One of the core concepts behind the design of PHP is that integers and strings containing integers should be interchangeable. This also applies to arrays where the keys 42 and "42" should be considered the same. This is not the case though with ordinary hashtables: They strictly distinguish the key types and it’s okay to have both the key 42 and "42" in the same table (with different values).

This is why there is an additional symtable (symbol table) API, which is a thin wrapper around some hashtable functions which converts integral string keys to actual integer keys. For example, this is how the zend_symtable_find() function is defined:

static inline int zend_symtable_find(
    HashTable *ht, const char *arKey, uint nKeyLength, void **pData
) {
    ZEND_HANDLE_NUMERIC(arKey, nKeyLength, zend_hash_index_find(ht, idx, pData));
    return zend_hash_find(ht, arKey, nKeyLength, pData);
}

The implementation of the ZEND_HANDLE_NUMERIC() macro will not be considered in detail here, only the functionality behind it is important: If arKey contains a decimal integer between LONG_MIN and LONG_MAX, then that integer is written into idx and zend_hash_index_find() is called with it. In all other cases the code will continue to the next line, where zend_hash_find() will be invoked.
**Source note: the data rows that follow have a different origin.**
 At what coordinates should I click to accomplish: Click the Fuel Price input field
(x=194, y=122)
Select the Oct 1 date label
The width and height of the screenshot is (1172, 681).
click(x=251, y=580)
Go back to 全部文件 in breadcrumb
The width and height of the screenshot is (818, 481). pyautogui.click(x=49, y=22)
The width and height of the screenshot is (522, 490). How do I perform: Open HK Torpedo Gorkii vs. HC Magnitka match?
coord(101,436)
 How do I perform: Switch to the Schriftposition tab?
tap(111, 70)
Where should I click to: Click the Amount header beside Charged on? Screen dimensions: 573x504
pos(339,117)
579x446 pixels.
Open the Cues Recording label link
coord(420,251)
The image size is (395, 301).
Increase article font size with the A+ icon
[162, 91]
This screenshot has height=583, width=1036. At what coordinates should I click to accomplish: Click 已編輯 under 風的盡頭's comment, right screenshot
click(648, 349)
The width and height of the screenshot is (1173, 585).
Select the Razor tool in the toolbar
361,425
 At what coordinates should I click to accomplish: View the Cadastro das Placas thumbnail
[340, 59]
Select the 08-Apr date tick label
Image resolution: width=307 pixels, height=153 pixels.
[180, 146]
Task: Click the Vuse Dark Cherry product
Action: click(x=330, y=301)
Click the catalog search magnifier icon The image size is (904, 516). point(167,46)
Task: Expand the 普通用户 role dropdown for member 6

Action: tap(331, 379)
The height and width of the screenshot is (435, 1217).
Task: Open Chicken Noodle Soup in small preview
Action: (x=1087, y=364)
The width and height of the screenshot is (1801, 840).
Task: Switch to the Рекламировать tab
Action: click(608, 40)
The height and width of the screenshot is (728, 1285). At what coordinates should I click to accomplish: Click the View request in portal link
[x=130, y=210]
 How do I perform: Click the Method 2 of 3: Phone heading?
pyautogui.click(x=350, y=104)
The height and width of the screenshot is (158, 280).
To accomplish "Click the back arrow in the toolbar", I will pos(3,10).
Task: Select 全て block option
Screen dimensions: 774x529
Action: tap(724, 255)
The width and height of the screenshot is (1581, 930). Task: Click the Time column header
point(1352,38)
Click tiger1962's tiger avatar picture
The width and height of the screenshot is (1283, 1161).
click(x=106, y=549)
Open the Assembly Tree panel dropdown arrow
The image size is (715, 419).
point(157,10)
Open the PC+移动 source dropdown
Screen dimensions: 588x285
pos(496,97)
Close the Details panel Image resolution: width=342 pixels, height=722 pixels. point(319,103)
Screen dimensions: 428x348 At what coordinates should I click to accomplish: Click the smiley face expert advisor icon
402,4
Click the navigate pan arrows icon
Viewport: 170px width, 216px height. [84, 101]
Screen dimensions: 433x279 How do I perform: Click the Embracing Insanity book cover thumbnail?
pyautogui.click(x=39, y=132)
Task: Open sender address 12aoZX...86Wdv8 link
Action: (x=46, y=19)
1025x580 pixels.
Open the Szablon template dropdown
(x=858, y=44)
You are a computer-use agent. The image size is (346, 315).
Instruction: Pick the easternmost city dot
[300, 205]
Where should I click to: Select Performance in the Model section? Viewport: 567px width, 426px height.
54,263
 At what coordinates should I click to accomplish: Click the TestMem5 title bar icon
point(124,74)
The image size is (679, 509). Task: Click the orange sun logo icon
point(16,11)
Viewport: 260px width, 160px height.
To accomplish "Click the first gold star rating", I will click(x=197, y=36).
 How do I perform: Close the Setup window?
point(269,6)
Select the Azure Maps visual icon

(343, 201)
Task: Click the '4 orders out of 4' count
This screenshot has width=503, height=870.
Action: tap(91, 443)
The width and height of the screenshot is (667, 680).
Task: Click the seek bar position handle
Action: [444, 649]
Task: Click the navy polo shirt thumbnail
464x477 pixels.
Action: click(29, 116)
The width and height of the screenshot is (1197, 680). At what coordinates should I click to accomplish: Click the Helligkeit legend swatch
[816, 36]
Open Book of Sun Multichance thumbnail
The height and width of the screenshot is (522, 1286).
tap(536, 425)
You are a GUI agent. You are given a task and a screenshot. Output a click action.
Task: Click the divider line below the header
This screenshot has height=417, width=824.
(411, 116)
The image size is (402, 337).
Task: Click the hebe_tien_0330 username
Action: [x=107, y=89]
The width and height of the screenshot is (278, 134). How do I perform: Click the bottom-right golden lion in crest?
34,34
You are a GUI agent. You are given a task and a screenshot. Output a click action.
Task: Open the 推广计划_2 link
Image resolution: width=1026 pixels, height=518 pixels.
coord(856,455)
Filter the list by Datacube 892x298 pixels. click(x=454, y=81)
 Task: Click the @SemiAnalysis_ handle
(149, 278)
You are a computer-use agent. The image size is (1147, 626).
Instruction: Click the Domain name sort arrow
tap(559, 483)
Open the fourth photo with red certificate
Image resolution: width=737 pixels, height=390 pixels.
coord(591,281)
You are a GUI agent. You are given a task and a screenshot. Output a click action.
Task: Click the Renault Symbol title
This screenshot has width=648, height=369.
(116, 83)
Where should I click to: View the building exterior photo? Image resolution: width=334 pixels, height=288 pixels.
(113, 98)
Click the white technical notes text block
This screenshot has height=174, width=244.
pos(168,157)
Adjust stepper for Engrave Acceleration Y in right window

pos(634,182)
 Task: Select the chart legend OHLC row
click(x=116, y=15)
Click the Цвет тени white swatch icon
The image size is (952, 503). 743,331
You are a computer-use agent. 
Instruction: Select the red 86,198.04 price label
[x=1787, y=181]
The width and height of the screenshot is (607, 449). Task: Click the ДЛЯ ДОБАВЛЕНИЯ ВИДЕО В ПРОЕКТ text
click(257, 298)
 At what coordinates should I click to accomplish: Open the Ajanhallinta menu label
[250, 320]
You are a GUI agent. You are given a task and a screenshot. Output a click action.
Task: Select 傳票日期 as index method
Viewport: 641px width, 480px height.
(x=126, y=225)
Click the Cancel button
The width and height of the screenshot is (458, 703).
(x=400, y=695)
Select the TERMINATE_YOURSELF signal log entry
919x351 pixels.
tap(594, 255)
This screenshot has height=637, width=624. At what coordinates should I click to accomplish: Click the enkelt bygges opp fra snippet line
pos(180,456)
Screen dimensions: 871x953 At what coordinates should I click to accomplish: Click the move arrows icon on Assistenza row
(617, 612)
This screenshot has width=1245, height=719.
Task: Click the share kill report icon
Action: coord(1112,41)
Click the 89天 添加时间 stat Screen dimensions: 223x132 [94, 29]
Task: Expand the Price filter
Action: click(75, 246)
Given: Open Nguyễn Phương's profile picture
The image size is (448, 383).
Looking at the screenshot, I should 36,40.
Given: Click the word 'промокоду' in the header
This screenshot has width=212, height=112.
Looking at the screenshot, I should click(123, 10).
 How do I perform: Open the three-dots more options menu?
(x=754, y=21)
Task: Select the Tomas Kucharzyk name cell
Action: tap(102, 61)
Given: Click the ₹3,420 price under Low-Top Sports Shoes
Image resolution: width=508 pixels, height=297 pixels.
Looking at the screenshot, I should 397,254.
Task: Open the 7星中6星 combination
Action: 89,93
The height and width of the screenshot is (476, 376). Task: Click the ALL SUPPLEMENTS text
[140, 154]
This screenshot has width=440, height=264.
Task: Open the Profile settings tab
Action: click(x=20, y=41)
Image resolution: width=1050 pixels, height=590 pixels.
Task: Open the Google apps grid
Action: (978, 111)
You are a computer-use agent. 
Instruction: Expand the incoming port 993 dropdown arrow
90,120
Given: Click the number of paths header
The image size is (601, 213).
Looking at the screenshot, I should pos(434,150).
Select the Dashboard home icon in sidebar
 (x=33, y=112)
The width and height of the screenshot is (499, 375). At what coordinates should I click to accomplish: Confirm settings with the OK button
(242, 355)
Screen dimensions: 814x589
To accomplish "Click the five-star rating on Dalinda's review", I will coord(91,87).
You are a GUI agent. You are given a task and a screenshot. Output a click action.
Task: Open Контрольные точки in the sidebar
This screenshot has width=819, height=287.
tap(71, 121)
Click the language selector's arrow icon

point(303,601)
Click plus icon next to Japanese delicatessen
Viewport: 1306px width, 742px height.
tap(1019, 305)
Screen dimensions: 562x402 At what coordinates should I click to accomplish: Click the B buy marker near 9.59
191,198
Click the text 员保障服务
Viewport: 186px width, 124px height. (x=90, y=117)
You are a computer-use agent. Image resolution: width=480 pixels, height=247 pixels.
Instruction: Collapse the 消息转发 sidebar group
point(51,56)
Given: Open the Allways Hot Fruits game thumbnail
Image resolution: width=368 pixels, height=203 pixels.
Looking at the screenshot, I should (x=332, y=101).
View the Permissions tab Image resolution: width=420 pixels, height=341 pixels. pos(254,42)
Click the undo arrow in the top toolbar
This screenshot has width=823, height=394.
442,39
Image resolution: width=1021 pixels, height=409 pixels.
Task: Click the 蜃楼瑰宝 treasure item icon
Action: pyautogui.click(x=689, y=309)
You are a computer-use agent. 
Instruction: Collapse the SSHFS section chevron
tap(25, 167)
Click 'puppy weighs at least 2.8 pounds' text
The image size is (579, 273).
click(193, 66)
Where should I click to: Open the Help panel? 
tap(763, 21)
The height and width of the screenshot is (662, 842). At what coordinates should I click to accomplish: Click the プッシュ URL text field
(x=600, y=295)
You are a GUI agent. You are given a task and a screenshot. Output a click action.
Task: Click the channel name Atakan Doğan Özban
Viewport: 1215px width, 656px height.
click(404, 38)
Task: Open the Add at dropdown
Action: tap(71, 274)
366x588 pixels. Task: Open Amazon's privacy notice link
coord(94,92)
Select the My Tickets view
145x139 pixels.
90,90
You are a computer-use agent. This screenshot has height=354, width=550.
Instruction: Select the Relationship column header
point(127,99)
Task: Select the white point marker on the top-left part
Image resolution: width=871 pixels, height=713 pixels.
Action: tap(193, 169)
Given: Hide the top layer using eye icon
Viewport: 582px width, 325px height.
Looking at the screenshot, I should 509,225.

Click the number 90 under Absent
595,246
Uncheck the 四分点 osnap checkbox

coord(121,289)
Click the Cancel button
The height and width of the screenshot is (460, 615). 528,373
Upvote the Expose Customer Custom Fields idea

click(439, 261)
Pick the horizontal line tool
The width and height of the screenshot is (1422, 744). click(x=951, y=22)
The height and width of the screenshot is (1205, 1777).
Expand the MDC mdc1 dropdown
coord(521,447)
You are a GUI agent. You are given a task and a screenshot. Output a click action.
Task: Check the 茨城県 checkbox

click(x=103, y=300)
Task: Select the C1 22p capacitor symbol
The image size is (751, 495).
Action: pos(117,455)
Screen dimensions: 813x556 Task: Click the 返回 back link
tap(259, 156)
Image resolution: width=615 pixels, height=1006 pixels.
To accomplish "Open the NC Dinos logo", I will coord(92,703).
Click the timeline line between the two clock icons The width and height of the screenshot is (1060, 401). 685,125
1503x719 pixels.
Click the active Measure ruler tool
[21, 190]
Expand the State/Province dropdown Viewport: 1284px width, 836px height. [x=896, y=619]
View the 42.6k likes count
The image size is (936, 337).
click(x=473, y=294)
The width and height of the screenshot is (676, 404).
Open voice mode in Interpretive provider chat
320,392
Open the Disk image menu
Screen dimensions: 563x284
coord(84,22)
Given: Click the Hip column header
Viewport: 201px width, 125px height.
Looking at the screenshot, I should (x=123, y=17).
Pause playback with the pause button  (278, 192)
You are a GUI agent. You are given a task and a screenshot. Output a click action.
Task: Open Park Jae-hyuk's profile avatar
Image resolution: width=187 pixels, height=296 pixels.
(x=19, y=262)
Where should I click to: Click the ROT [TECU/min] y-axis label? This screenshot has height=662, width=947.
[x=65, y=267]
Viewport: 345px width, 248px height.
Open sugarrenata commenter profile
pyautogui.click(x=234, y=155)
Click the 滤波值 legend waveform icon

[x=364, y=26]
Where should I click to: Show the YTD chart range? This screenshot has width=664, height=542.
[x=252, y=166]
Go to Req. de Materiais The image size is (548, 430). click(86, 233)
Apart from zend_symtable_find() the following functions are part of the symtable API, again with the same behavior as their hashtable counterparts, but including string to integer normalization:

static inline int zend_symtable_exists(HashTable *ht, const char *arKey, uint nKeyLength);
static inline int zend_symtable_del(HashTable *ht, const char *arKey, uint nKeyLength);
static inline int zend_symtable_update(
    HashTable *ht, const char *arKey, uint nKeyLength, void *pData, uint nDataSize, void **pDest
);
static inline int zend_symtable_update_current_key_ex(
    HashTable *ht, const char *arKey, uint nKeyLength, int mode, HashPosition *pos
);

Additionally there are two macros for creating symtables:

#define ZEND_INIT_SYMTABLE_EX(ht, n, persistent) \
    zend_hash_init(ht, n, NULL, ZVAL_PTR_DTOR, persistent)

#define ZEND_INIT_SYMTABLE(ht) \
    ZEND_INIT_SYMTABLE_EX(ht, 2, 0)

As you can see these macros are just zend_hash_init() calls using ZVAL_PTR_DTOR as the destructor. As such these macros are not directly related to the string to integer casting behavior described above.

Let’s give this new set of functions a try:

HashTable *myht;
zval *zv1, *zv2;
zval **zv_dest;

ALLOC_HASHTABLE(myht);
ZEND_INIT_SYMTABLE(myht);

MAKE_STD_ZVAL(zv1);
ZVAL_STRING(zv1, "zv1", 1);

MAKE_STD_ZVAL(zv2);
ZVAL_STRING(zv2, "zv2", 1);

zend_hash_index_update(myht, 42, &zv1, sizeof(zval *), NULL);
zend_symtable_update(myht, "42", sizeof("42"), &zv2, sizeof(zval *), NULL);

if (zend_hash_index_find(myht, 42, (void **) &zv_dest) == SUCCESS) {
    php_printf("Value at key 42 is %Z\n", *zv_dest);
}

if (zend_symtable_find(myht, "42", sizeof("42"), (void **) &zv_dest) == SUCCESS) {
    php_printf("Value at key \"42\" is %Z\n", *zv_dest);
}

zend_hash_destroy(myht);
FREE_HASHTABLE(myht);

This code will print:

Value at key 42 is zv2
Value at key "42" is zv2

Thus both update calls wrote to the same element (the second one overwriting the first one) and both find calls also found the same element.

Array API

Now we have all the prerequisites to look at the array API. This API no longer works directly on hashtables, but rather accepts zvals from which the hashtable is extracted using Z_ARRVAL_P().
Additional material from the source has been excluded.